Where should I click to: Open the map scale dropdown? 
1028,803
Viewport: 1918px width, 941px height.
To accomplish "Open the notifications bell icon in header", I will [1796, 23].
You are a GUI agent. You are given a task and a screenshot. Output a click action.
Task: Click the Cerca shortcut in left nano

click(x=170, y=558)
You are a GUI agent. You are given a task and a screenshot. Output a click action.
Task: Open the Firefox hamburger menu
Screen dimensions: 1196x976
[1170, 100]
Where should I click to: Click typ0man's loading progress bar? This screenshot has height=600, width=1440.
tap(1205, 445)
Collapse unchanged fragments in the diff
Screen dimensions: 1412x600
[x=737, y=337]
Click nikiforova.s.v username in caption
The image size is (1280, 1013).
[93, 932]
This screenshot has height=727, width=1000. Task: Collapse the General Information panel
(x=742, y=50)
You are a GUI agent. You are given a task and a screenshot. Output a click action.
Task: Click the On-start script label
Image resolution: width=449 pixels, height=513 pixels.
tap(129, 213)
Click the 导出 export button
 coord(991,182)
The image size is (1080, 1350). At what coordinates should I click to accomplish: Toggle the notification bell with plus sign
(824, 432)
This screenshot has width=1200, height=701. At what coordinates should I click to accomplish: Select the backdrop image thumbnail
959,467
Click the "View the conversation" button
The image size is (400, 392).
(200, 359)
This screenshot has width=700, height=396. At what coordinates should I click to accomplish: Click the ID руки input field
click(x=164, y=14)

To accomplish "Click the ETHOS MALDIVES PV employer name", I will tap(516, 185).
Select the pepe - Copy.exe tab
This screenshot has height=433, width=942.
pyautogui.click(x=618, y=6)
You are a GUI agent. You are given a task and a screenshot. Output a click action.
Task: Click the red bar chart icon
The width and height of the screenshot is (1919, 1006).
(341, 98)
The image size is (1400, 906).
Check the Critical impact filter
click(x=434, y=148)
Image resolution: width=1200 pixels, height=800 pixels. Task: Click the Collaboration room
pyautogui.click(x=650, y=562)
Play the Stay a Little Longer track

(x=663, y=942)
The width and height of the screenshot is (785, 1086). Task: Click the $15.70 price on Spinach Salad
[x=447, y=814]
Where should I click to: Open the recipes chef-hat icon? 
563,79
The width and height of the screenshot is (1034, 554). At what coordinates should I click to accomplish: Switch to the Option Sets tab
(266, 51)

## Task:
What lines of the material contain "will"? Show them.

## Response:
To accomplish "Open the notifications bell icon in header", I will [1796, 23].
To accomplish "Click the ETHOS MALDIVES PV employer name", I will tap(516, 185).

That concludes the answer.